Top of Recorded information

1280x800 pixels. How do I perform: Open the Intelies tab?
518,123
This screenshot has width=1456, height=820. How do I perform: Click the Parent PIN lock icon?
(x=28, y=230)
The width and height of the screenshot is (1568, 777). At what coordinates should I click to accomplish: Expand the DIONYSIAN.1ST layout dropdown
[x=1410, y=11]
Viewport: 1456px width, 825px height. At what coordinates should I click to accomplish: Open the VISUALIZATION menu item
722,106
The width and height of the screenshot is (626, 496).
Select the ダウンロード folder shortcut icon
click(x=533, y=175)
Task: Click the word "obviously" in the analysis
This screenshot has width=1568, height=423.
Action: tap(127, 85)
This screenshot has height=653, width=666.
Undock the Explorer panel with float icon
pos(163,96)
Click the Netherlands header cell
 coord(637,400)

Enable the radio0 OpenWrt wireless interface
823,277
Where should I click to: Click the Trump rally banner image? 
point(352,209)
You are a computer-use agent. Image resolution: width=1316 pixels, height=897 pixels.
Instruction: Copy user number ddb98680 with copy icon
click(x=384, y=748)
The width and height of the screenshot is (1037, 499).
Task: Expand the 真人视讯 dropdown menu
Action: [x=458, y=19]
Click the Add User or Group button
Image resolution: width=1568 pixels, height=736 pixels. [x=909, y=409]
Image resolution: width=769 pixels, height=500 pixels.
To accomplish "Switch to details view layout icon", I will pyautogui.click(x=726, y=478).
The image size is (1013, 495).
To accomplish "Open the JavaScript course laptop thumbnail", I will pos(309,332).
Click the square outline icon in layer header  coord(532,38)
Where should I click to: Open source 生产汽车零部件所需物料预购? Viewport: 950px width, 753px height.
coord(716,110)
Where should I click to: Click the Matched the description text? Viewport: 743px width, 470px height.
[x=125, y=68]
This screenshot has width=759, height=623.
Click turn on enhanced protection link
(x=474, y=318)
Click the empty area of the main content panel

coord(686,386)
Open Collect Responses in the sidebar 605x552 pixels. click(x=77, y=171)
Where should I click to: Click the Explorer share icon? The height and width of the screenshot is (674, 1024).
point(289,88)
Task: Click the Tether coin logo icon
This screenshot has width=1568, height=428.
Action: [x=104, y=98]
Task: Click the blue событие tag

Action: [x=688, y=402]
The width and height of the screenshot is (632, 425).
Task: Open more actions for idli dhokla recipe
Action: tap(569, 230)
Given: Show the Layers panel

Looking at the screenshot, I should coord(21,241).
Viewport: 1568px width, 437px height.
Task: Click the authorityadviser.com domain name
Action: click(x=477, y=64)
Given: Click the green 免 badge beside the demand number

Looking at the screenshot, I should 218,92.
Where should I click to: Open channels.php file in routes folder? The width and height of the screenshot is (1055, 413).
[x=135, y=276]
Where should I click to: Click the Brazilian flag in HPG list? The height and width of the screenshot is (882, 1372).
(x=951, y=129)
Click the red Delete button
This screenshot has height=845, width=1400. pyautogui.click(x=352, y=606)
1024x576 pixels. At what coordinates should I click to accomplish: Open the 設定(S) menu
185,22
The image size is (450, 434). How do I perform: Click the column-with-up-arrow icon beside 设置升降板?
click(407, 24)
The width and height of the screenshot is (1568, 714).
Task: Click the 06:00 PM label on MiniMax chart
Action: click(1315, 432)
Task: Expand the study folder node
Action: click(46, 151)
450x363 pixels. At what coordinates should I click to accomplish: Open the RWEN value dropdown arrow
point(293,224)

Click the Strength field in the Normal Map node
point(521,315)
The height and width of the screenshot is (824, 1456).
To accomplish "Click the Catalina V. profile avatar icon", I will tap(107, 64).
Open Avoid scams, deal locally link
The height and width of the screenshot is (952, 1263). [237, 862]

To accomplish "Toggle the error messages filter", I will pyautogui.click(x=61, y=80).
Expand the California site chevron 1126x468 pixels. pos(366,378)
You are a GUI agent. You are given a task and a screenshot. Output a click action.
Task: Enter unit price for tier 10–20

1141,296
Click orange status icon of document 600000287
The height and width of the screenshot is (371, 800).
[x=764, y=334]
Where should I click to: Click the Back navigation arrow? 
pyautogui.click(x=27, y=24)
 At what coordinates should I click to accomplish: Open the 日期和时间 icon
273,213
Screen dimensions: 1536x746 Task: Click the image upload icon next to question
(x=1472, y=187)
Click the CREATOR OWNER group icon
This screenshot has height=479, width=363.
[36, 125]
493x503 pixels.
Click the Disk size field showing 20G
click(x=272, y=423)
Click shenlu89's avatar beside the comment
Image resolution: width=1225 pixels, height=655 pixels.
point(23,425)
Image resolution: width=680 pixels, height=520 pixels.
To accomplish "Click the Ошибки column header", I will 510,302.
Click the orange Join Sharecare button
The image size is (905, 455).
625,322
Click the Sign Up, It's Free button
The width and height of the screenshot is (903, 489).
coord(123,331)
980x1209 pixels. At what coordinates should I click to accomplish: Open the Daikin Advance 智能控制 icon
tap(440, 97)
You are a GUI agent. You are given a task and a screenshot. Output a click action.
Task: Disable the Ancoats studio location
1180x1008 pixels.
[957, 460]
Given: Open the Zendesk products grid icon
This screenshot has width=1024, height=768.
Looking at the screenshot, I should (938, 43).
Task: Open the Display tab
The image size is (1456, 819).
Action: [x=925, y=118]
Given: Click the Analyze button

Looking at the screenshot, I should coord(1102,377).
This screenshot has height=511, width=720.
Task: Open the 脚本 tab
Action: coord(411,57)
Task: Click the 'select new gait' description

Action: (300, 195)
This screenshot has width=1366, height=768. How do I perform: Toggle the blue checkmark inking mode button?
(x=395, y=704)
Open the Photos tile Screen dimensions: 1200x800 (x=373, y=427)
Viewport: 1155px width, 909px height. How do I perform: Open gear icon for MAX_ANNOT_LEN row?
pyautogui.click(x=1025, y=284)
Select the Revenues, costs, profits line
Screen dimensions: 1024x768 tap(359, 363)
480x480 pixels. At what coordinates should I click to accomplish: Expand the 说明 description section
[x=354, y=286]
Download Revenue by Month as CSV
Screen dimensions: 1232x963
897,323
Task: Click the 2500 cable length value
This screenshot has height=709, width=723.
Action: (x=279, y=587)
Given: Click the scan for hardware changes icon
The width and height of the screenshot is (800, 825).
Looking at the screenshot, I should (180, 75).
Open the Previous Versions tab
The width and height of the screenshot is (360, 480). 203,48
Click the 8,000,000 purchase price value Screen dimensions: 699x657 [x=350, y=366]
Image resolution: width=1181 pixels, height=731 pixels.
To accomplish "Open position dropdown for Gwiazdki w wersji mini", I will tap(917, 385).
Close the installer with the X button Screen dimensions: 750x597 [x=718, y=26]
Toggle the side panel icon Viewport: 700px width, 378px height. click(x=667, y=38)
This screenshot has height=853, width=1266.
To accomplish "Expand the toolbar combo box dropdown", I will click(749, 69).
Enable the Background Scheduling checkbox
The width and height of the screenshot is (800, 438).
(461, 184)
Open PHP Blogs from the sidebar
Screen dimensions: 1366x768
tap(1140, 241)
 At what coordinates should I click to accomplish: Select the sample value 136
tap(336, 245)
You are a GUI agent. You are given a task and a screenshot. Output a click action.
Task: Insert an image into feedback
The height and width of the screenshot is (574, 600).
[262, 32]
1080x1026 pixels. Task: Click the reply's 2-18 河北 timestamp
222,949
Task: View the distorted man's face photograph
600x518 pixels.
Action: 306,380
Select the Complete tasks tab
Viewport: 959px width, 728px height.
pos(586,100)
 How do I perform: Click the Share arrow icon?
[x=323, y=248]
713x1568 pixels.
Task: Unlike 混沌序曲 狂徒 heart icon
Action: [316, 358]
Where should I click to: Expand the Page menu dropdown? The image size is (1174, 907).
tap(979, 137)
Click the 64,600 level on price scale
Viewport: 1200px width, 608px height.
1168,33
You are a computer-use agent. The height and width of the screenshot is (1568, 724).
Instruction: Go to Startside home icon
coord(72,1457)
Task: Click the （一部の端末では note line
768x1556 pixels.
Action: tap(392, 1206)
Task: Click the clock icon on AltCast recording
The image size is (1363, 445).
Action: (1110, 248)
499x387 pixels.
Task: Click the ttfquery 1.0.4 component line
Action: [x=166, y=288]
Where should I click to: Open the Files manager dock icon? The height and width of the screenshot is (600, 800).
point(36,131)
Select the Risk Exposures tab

Bottom of Recorded information

• _Task brief_: From the records above, pick out and copy each line holding the word "computer".

• _Answer space_:
You are a computer-use agent. Image resolution: width=1316 pixels, height=897 pixels.
You are a computer-use agent. The height and width of the screenshot is (1568, 724).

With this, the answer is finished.